Polyculture, the act of growing multiple crops beside cannabis, is one of the most effective ways to naturally ward off pests.
“Integrated pest management strategies that involve diversified crops and beneficial plant species can help mitigate pests and confuse pathogens,” said Casey O’Neill of Happy Day Farms. Growing diverse crops foster a habitat that’s beneficial for “certain insects and pollinators that prevent an excessive build up of pests,” he continued.
In addition to polyculture, there are numerous techniques used to promote sustainability and regenerative agriculture. One method that is particularly helpful is called cover cropping.

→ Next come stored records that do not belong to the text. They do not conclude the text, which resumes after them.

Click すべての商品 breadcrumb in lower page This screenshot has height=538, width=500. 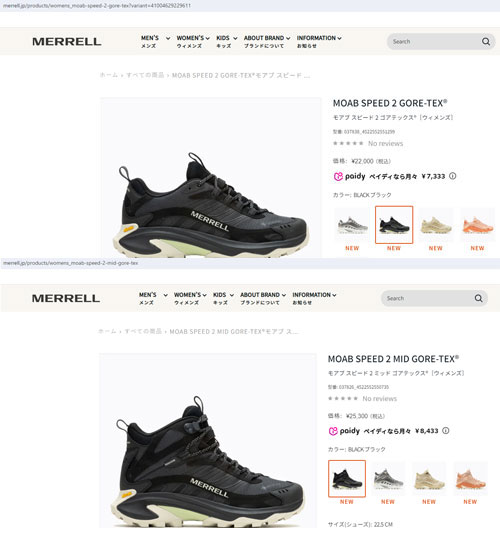[143, 331]
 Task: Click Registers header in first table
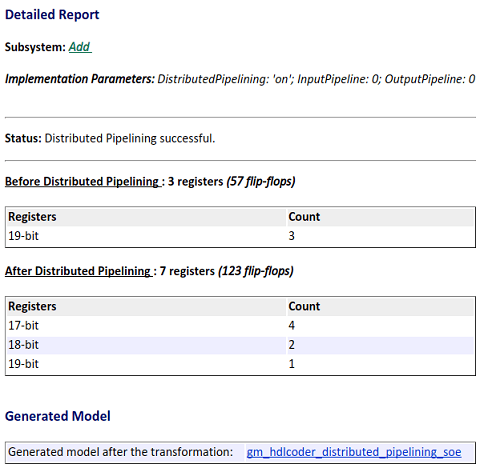click(x=32, y=217)
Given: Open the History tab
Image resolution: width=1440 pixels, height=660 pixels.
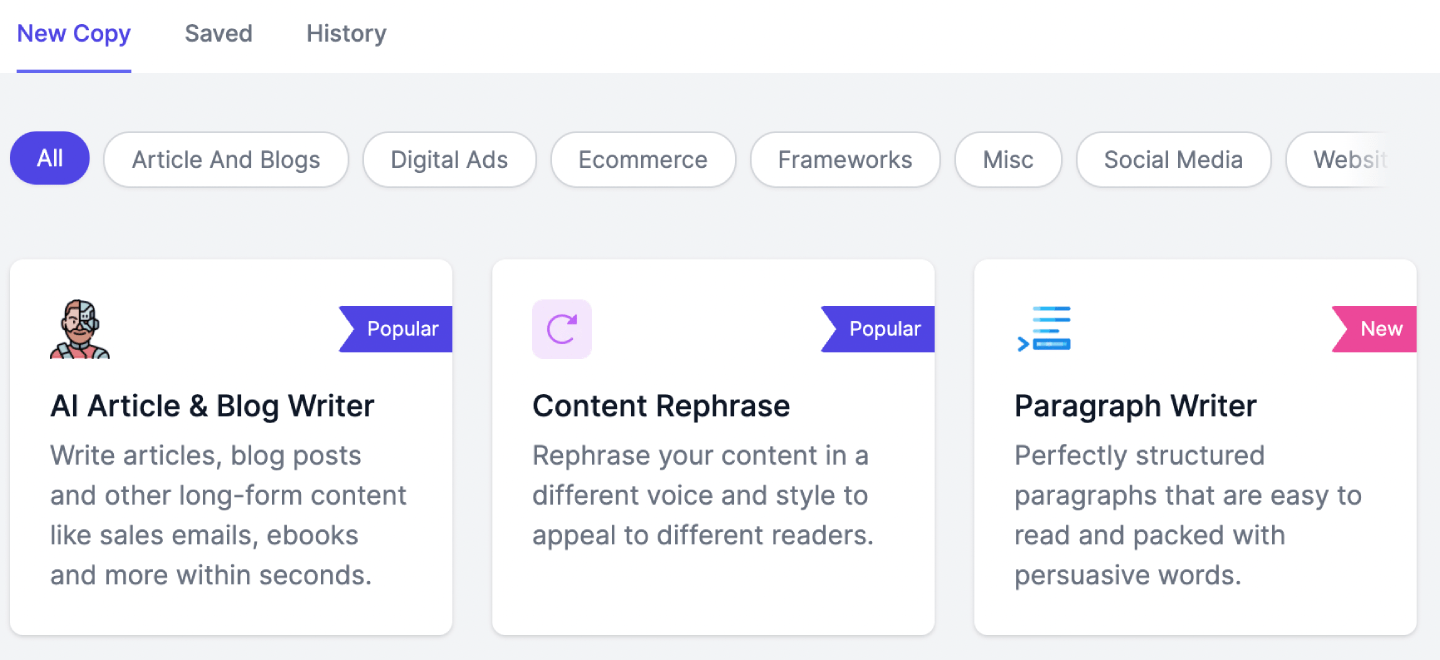Looking at the screenshot, I should pos(346,34).
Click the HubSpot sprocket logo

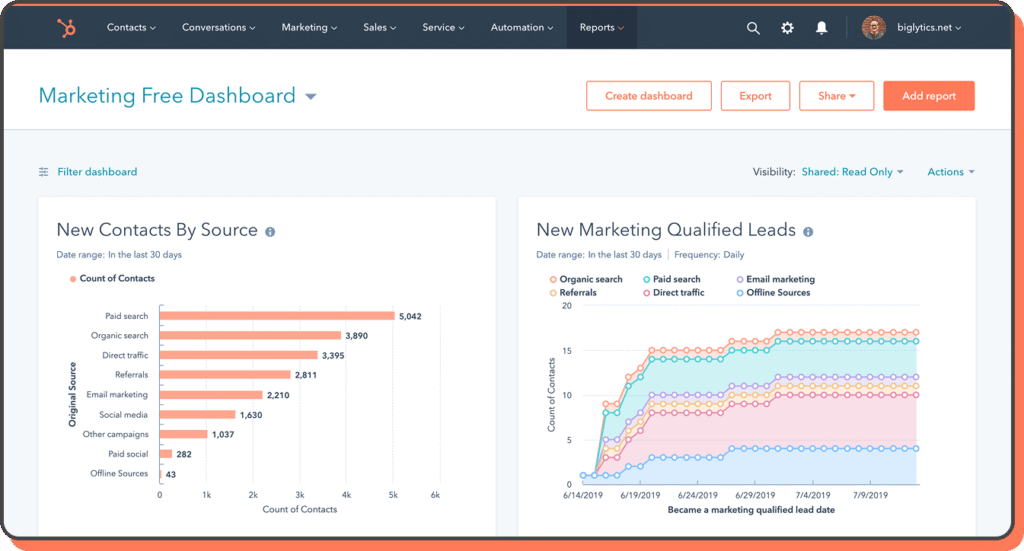[66, 28]
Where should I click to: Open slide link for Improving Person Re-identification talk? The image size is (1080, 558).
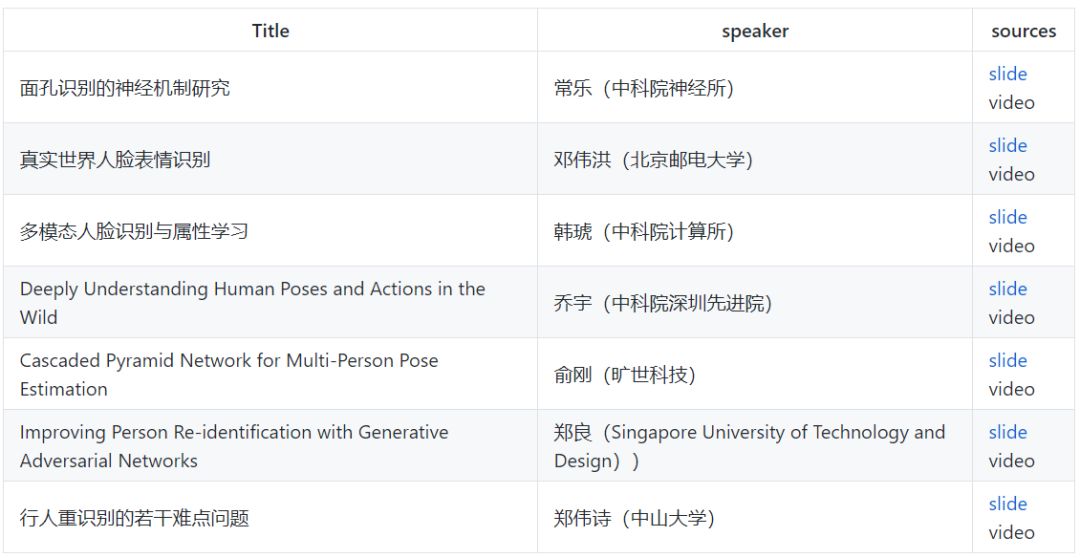(1008, 432)
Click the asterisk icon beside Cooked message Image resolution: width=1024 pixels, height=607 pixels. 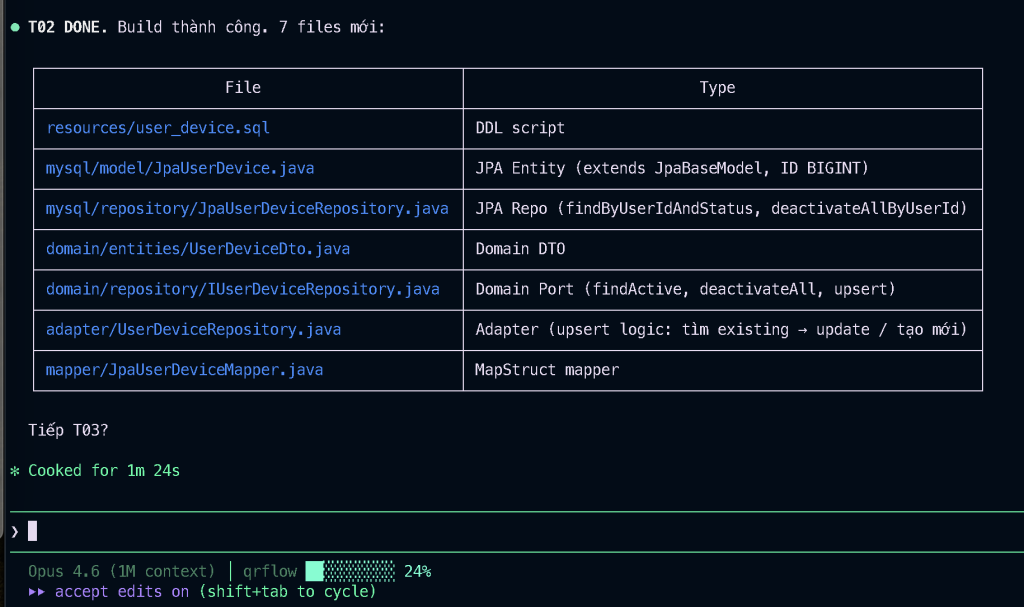(15, 471)

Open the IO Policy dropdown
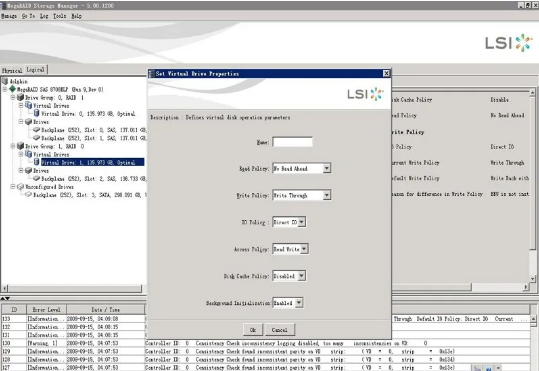[x=301, y=222]
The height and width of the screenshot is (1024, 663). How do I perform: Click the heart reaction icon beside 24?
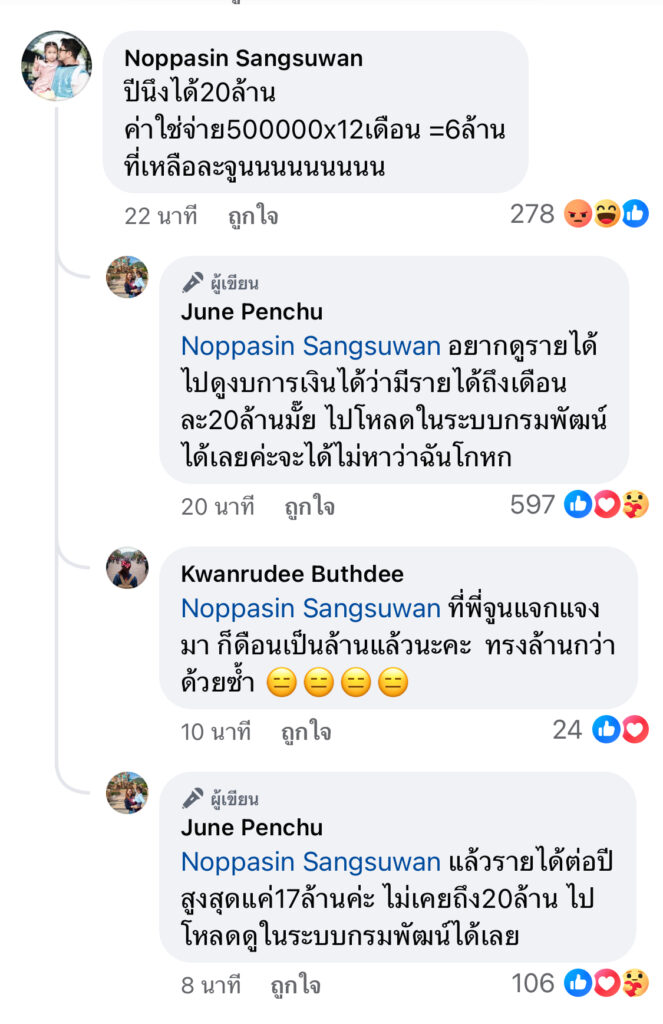pos(635,730)
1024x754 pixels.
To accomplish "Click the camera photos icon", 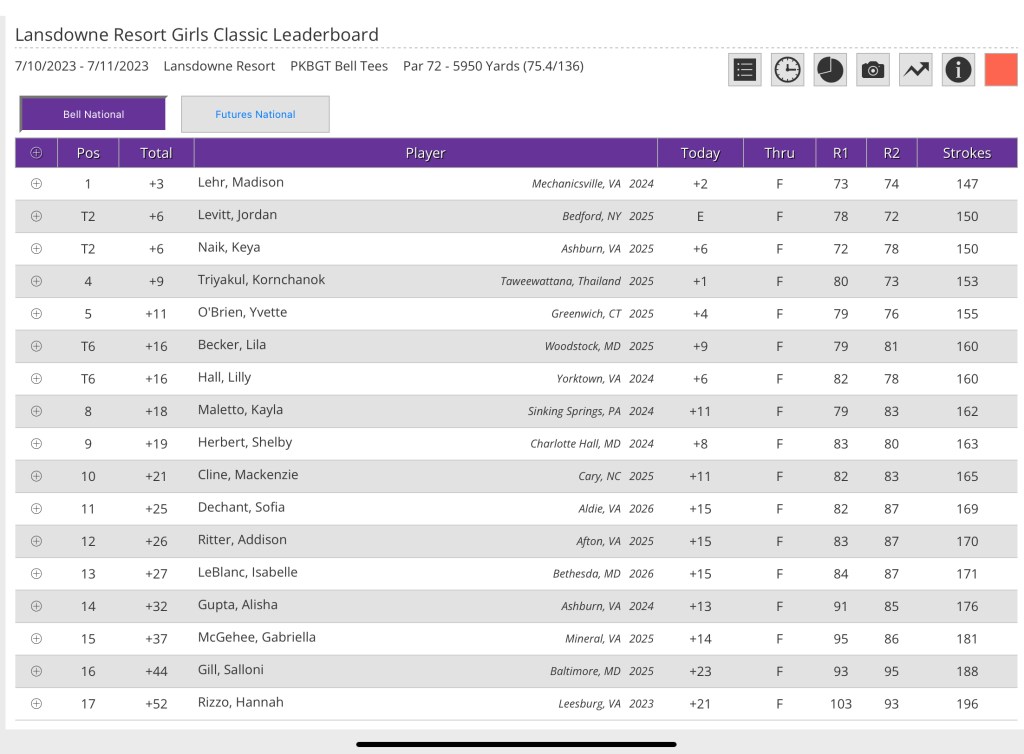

“During the winter season, a farmer will plant a nitrogen-fixing crop like legumes or beans,” explained Jesse Dodd, the creator of Biovortex and the co-creator of the Emerald Cup’s Regenerative Farm Award. “These crops have a microbiology in their root nodules that allows for the growth of a bacteria called rhizobium, among others. By housing these bacteria, they’re able to create nitrogen, which is then released into the soil and used for nutrition in the next batch of crops.”
The cover crops also pull carbon from the atmosphere using photosynthesis, helping to fight climate change. While you may think that all crops do that, he added, “monocrops actually have a negative effect on climate change, and end up releasing more carbon into the atmosphere.”
Gordon suggests that cannabis consumers should ask where their cannabis comes from, how its grown, what the cultivator’s standards are, and consider the positive or negative impact of the cultivation site.
With roughly 68,000 cannabis farmers in California according to the California’s Growers Association, that’s not always simple information to find out, but that’s why Gordon calls Flow Kana “instrumental.”
“Flow Kana provides access to small farmer culture where people are cultivating with intention —thinking about the impact this has on the Earth, as well as on the people consuming the plant,” she said.
By the end of 2019, Flow Kana plans on having tours of the farms, where one can see exactly how the plant is cultivated, offering even further transparency. Think of it like touring a vineyard in Napa Valley, where you get to see firsthand the terroir of wine-making and the day-to-day work that goes into turning grapes into a consumer product.
Cannabis users are beginning to care more about the environmental impact of their usage as well as the quality of what they’re putting into their bodies. At this point, the sungrown movement feels similar to the organic movement in the early 2000s, when the worldwide market for organic products, (including food, beauty, health, bodycare, and household products, and fabrics), grew exponentially, prompting a number of countries to establish a government-regulated organic certification.
“Being the number-one selling flower in the state, I get validation from the market,” Steinmetz said. “Consumers really care about quality and sustainability, and are proving it through their wallets.”